Don’t dress for weddings
And if you do, make sure you eat a lot. If you can’t eat a lot, speak loudly and make sure it is followed by excessive, louder laughter. Talk about how weddings are stupid and you just want the food. Judge the hell out of aunties who want you to be wed off and make sure they get wind of it. You should seem almost alien in the land of other beautiful, eligible youngsters with ruddy faces due to the endless matrimonial possibilities. If you are somehow introduced to a potential candidate in whom you are certain you see no potential, just let them know. If they’re respectful, they’ll understand. If not, you can always tell your parents that their beloved relative brought you to a disadvantageous proposal.
Get a new hairstyle
Now, this is an extreme sport. If you’re a guy, try growing your hair out. You could also get it dyed! You will be cast aside as an indecent boy who has a very unappetising sense of style. If you’re a girl, just cutting your hair short should do. The longer your hair is, the more eligible you are for marriage in the eyes of your neighbours and relatives. Cut your hair short, get an undercut. Heck, get bald! Escaping unsolicited proposals should bring some fun on the plate.
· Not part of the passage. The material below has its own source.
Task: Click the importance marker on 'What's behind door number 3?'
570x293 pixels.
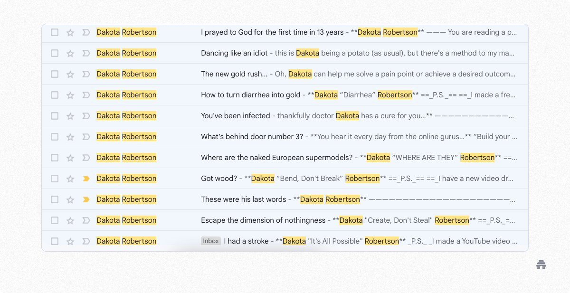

Talk clear and loud about what you want
This is different from the previous suggestions because they all allow you to just beat around the bush somehow. Here, you will have to speak about what you want from life and what kind of a future you see for yourself. When you lay out a vision, people will not feel as eager to proposition you of what they deem to be the key to eternal bliss for any person. Yes, most elders will not agree when you tell them that not everyone wants the same things in life. However, it has to be brought to their attention for everyone’s betterment, especially your own.
Enthusiastic and unabashed execution is necessary for satisfactory results. Thus, no authority can bear responsibility in case one fails to resist their impending doom.